Von der Stube des Maxwald sieht man fast alle Häuser in Obernathal. Nur selten kommt einmal ein Auto vorbei auf der Straße, die sich durch den Ort schlängelt. Als uns tatsächlich ein Wagen entgegen kommt, müssen wir aufs Feld ausweichen. Entlang der Straße stehen der ansehnliche Hamerhof, fünf kleinere Wohnhäuser und das Bernhard-Haus. Tief verschneit liegt das Anwesen des großen österreichischen Literaten an einem Hügel. Die Fenster sind verriegelt. Im Sommer hat das Haus für Besucher geöffnet. Bernhard-Fans aus der ganzen Welt pilgern in das Haus, das heute ein Museum ist. Der alte Maxwald war noch nie im Museum. Die Geschichten, die er uns von seinem Herrn Nachbarn erzählt, würden wir im Bernhard-Haus aber ohnehin nicht erfahren.
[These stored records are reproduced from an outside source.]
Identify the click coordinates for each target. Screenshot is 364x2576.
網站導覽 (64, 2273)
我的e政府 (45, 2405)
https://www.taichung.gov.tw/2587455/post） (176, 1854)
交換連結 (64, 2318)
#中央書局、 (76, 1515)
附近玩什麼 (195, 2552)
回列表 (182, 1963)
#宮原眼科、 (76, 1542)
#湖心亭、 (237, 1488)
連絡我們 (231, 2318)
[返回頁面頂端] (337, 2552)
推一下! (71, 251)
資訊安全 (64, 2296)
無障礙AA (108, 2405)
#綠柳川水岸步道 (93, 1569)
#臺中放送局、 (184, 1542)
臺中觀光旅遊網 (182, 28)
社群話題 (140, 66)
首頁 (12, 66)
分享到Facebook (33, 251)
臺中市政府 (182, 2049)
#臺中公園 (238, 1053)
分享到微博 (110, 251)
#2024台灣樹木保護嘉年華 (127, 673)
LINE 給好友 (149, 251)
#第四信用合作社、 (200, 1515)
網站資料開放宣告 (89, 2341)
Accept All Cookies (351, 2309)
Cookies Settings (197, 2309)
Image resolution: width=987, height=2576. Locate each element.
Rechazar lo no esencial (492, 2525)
alter Vierkanthof im Schnee. Thomas-Bernhard-Haus

Johannes Rigal

1965 hat Thomas Bernhard den Vierkanthof vom Geld seines ersten Literaturpreises gekauft.

Eine Beziehung

"Vor vierzig Jahren", sinniert der alte Maxwald, während er uns selbst gebrannten Birnenschnaps serviert, "hat's ein Arrondisierungsverfahren gegeben bei uns. Da sind die Ackergründe neu parzelliert worden. Die alten Bauern, die damals alle noch Pfeife geraucht haben, die haben dann schon gesagt, 'du, Bernhard, du, sag auch einmal was dazu', was wir uns nicht getraut hätten. Mit ihm so zu sprechen."

Seine Erinnerungen hat Johann Maxwald in einem Buch niedergeschrieben. Die 15 Euro, die er dafür verlangt, spendet er. "Die Menschen haben alles und sind trotzdem unzufrieden. Wenn ich mir die Filme vom Wagenhofer so anschaue, steigen mir die Grausbirnen auf", denkt er nach und schüttelt den Kopf, "dann muss man eigentlich was zurückgeben. Das ist, als würden von den acht Familien im Dorf sieben hungern müssen, und ich würde keinen Finger rühren."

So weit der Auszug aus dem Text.